Por fim, retomo a frase digna de um Guimarães Rosa, que Dona Antônia soltou num encontro literário com a Lilian. O que elas conversaram ou por quais veredas as duas se embrenharam? Isso tudo me faz pensar na leitura como uma ação cultural dinâmica, que tem a ver com a formação e a aventura humana de cada leitor. Imagino ser isso a anima do agente de leitura: fazer cada um descobrir o que há de melhor em si, através do tato e do contato, do hábito e do hálito, do curso e do percurso, da vida e da experiência de cada um com a leitura como essa viagem de transformação e de encontros com o outro, com o mundo e consigo mesmo.

Fabiano dos Santos. Diretor de Livro, Leitura e Literatura do Ministério da Cultura, onde exerceu também a função de Secretário Substituto da Secretaria de Articulação Institucional e Coordenador de Articulação Federativa do Programa Mais Cultura. Doutor em Educação pela UFC e Mestre em História pela PUC-SP. Graduado em História pela UFC. Foi Coordenador de Políticas de Livro e de Acervos da Secretaria de Cultura do Estado do Ceará, no período de 2005 a 2007, onde concebeu e coordenou o projeto Agentes de Leitura do Ceará. É também escritor e poeta do grupo Os internos do pátiO.

BIBLIOGRAFIA
ALMEIDA, Maria Christina Barbosa de. A ação cultural em bibliotecas: grandeza de uma prática e limitações de um papel. Revista Brasileira de Biblioteconomia e Documentação, São Paulo, v. 20, n. 1/4, p. 31-38, 1987.
ANDRADE, Carlos Drummond de. Alguma poesia. Rio de Janeiro: Record, 2001.
LARROSA, Jorge. Nietzsche & a Educação. Belo Horizonte: Autêntica, 2002.
LARROSA, Jorge.  Notas sobre a experiência e o saber de experiência.  Revista Brasileira de Educação, nº 21, novembro de 2001. ANPEd - Associação Nacional de Pós-Graduação e Pesquisa em Educação. In:http://www.anped.org.br/rbe/rbedigital/RBDE19/RBDE19_04_JORGE_LARROSA_BONDIA.pdf
MANGUEL, Alberto. Uma história da leitura. São Paulo: Companhia das Letras, 1997.
PENNAC, Daniel. Como um romance. Rio de Janeiro: Rocco, 1993.
SANTOS, Boaventura de Souza. A territorialização/desterritorialização da exclusão/inclusão social no processo de construção de uma cultura emancipatória.  In: http://www.cedest.info/Boaventura.pdf.

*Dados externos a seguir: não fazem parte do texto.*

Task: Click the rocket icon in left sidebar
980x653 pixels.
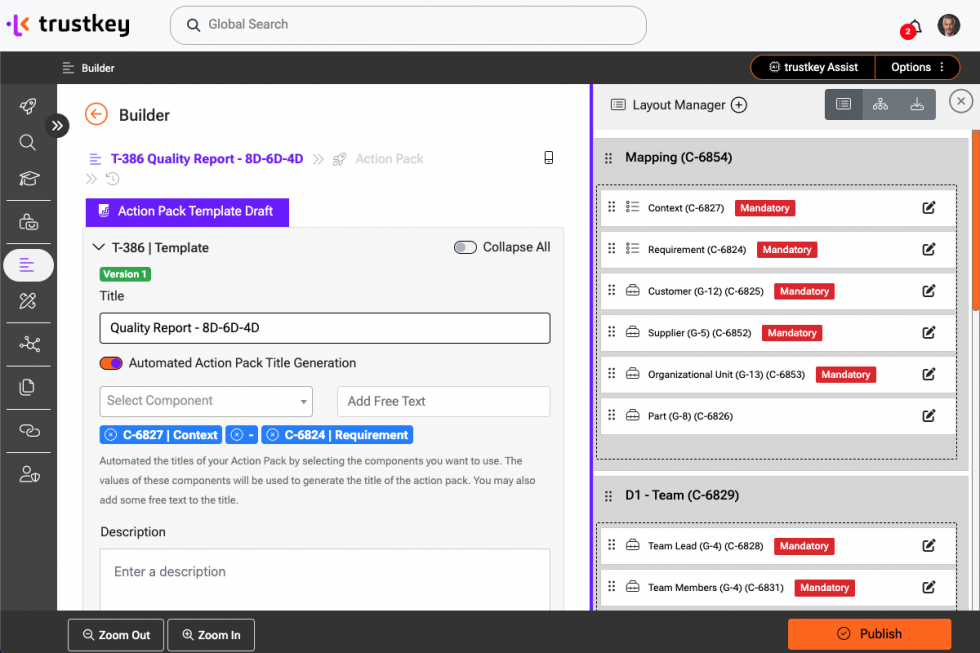Action: (x=28, y=106)
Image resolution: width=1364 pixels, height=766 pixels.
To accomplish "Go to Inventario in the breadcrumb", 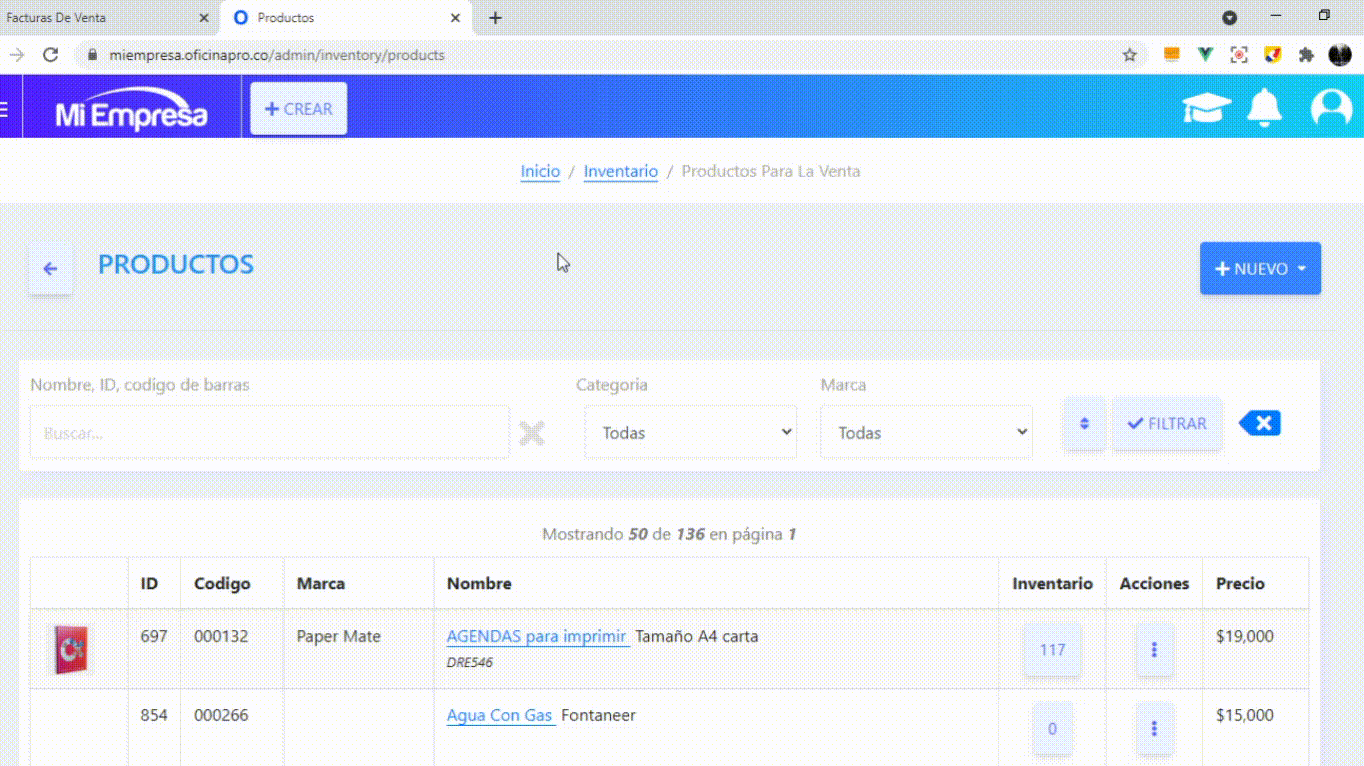I will point(621,171).
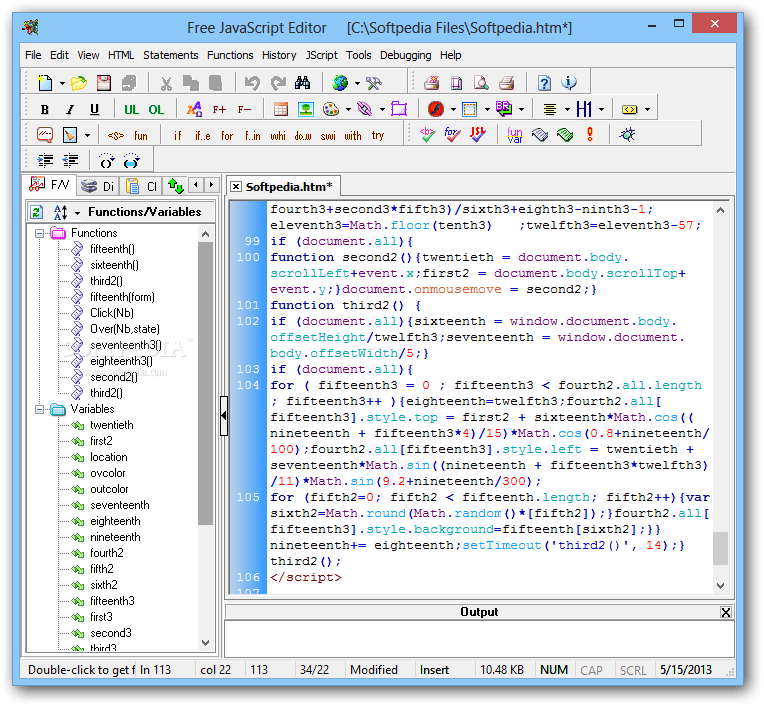Click the blue question mark help icon

(544, 83)
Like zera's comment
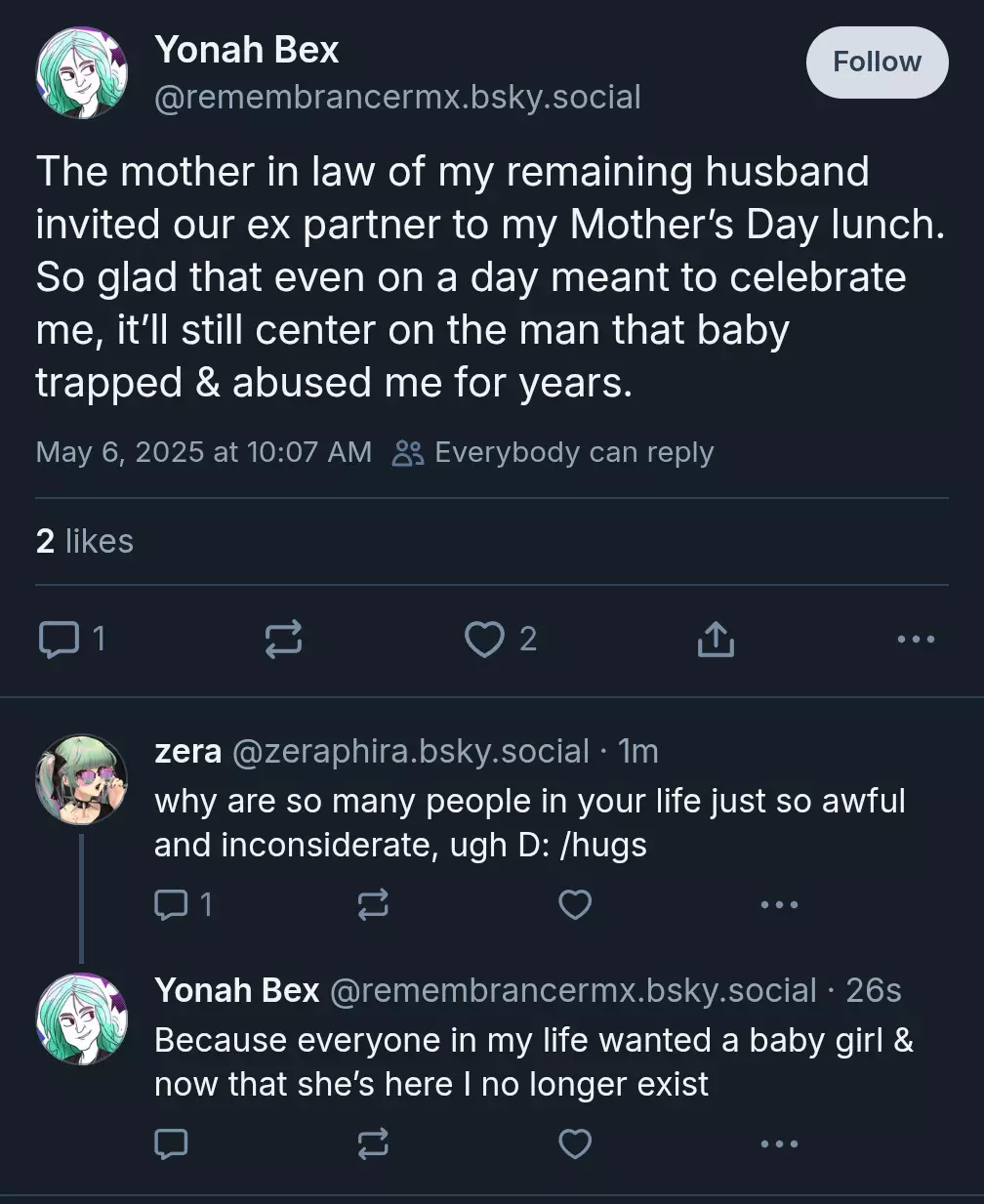The image size is (984, 1204). coord(575,905)
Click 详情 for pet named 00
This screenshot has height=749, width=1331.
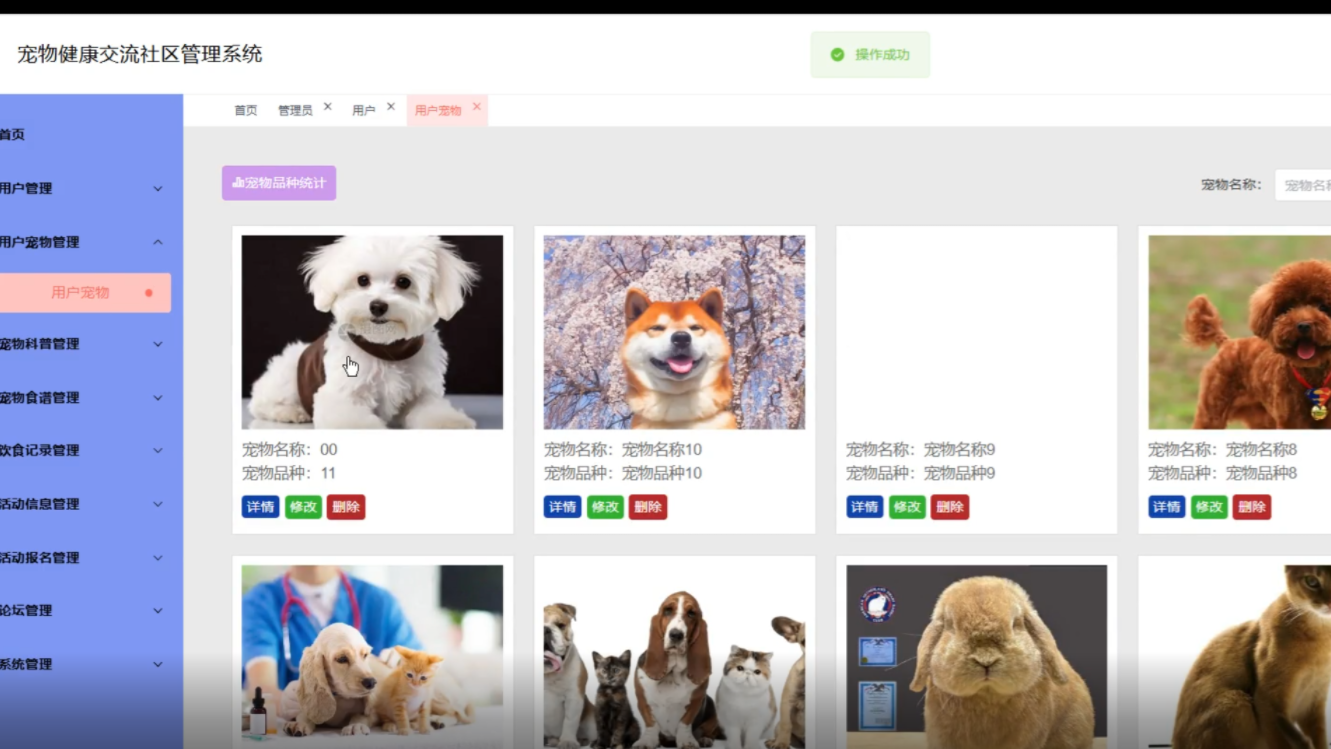tap(260, 507)
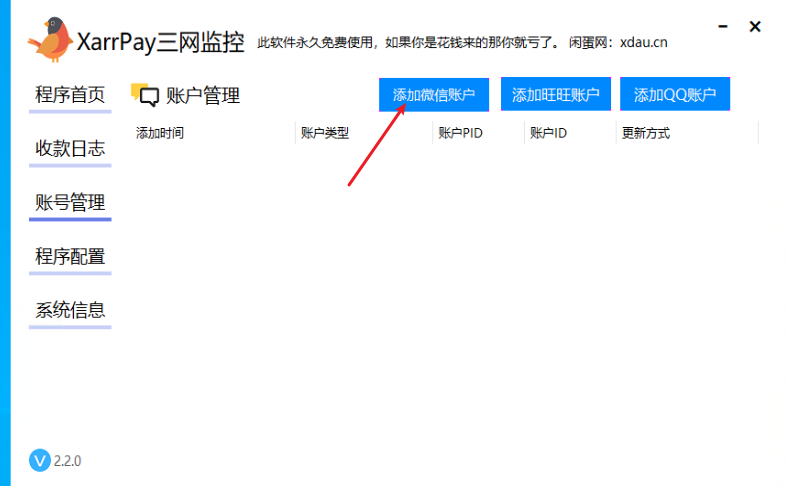Click the blue V version badge icon

point(39,460)
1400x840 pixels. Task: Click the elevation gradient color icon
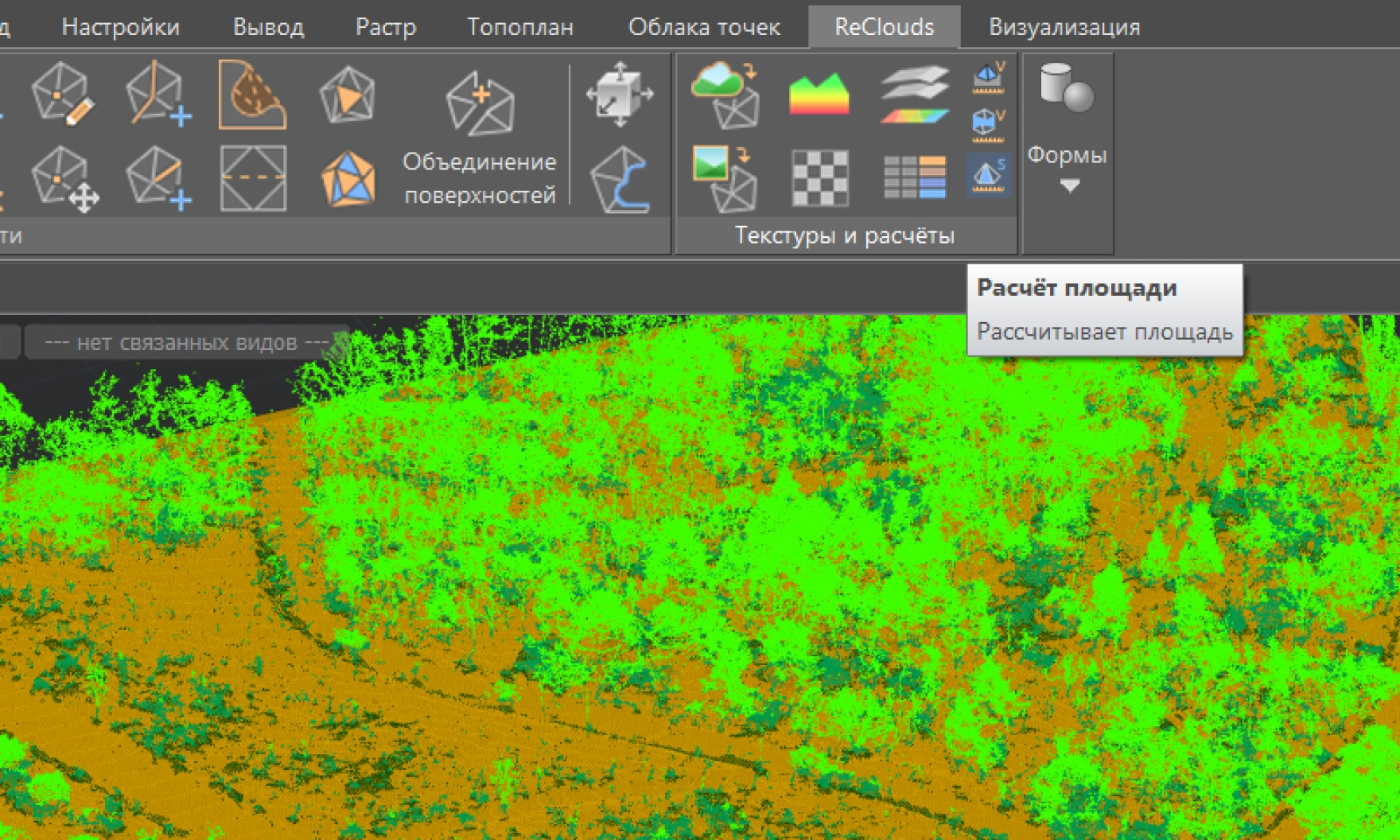[819, 95]

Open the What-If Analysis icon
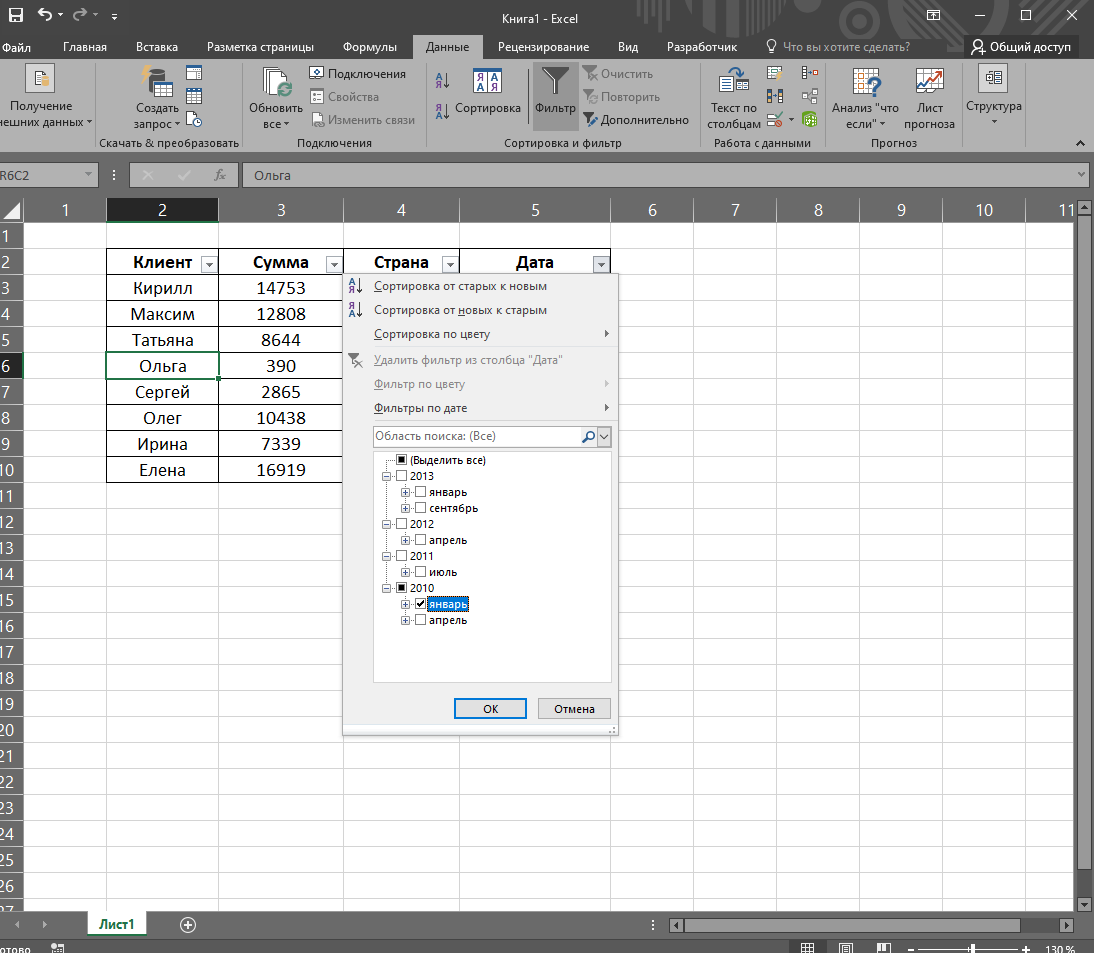point(865,84)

[1] Os agentes de leitura, da maneira aqui apresentada, têm como referência o projeto Agentes de Leitura, criado em 2005 pela Secretaria de Cultura do Estado do Ceará, financiado pelo Fundo Estadual de Combate à Pobreza (FECOP), com atuação em municípios do interior cearense e em bairros da cidade de Fortaleza com baixos índices de Desenvolvimento Municipal (IDM) e de Desenvolvimento Humano (IDH), em parceria com as Secretarias de Educação e de Trabalho e Desenvolvimento Social do Estado, associações comunitárias, organizações não governamentais, instituições da sociedade civil e com as prefeituras municipais por meio de suas secretarias de cultura e de educação. O projeto teve início com 175 agentes de leitura em 15 municípios e 05 bairros de Fortaleza. Hoje são mais de 500 agentes atuando em 30 municípios e em 10 bairros da capital. O projeto se tornou referência nacional de política pública na área do livro e da leitura, transformando-se em uma ação do Programa Mais Cultura do Ministério da Cultura.